The main role of my placement was to design and analyse a survey of SJAM members. This survey was designed to see how SJAM should be developed for the future. The results from this survey were very informative and highlighted the different interpretations and topics relating to social justice across the world. Although, no single definition about what is social justice was defined, common themes were improving access and ensuring equal representation of all members of society. Another key area, which was commonly mentioned by members, was that museums should tackle contemporary and difficult subjects. Museums are considered as safe places and making them ideal places to talk about sensitive issues; encouraging people to think critically about their society they live in.
The survey also found that members would like conferences and workshops in order to communicate ideas on social justice. This is a potential area of growth for SJAM in the future and could encourage further conversations. The survey asked whether SJAM should act as an advocate to which the majority of respondents answered yes. Again, this is an area of expansion for SJAM and it will be interesting to see how this will develop.
My favourite task in my placement was working on the case studies for the SJAM website. This involved reading through all the different case studies online and deciding on key words for each case study. I enjoyed this, because it gave me an incredible insight into the different projects going on across the world to promote social justice. Not only did I learn about different ways of promoting inclusion, I also learnt a lot on different issues from promoting peace to confronting modern day slavery. The diversity of subjects the case studies cover, highlights the many different ways museums can increase their access and improve their relevance to society. Museum can have big impacts on their local communities when they actively address issues of inclusion and representation.

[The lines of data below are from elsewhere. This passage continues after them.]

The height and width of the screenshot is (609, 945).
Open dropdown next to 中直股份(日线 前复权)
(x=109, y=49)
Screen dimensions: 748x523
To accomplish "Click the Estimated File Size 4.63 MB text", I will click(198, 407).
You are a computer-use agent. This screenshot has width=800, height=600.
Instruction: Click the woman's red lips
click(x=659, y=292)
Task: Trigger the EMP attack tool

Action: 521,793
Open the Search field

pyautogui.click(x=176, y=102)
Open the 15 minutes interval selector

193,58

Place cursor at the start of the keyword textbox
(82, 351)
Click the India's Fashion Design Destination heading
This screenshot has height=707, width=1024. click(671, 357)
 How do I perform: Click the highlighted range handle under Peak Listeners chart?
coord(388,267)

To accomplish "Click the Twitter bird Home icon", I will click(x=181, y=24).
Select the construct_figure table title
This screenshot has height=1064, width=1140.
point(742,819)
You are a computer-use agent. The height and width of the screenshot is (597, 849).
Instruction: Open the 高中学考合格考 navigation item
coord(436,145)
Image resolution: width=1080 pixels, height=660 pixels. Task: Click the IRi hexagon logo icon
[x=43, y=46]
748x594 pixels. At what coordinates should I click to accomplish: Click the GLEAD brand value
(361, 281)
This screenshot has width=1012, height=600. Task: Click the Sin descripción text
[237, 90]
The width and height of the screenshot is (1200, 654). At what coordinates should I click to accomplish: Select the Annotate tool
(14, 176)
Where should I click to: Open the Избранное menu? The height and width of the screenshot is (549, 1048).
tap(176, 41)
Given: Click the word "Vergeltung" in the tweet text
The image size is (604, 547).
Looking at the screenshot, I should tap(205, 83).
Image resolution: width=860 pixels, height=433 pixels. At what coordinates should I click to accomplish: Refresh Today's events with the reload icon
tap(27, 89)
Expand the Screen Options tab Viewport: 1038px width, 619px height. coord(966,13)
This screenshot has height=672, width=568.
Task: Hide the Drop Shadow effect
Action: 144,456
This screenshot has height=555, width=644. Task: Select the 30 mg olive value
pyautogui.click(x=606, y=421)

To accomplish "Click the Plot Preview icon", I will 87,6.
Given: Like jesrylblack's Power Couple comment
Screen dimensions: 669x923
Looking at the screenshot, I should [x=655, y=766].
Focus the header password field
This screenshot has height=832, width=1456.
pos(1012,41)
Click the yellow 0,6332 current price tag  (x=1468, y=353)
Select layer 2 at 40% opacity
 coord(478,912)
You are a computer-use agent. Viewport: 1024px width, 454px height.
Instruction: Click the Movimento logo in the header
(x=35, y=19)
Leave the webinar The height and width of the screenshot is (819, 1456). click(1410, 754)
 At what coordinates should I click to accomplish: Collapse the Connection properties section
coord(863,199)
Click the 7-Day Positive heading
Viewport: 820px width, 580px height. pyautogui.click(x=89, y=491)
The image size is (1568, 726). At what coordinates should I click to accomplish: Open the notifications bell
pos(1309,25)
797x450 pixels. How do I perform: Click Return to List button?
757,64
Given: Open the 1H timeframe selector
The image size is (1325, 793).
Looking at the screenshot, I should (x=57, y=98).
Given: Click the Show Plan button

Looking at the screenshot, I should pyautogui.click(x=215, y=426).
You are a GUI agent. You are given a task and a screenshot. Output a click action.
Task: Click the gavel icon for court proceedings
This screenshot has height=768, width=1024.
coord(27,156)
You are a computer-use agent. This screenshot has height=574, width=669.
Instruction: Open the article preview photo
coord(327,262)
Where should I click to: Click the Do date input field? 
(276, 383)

On the practical side, this exercise was done, to improve the access and visibility to the case studies page on the website. Soon, this page will be separated into four categories of: Advocacy, Participation, Collections and Guidance. In addition to this the key words will be listed on the right-hand side of the page, allowing people to search through the case studies by theme. Hopefully, this will enable people to find relevant case studies to their work or research area easier:
I have deeply enjoyed my time spent on SJAM; it has inspired me to continue my interest in promoting social justice in museums. I hope in the future, I am able to play my own part in providing social justice within museums.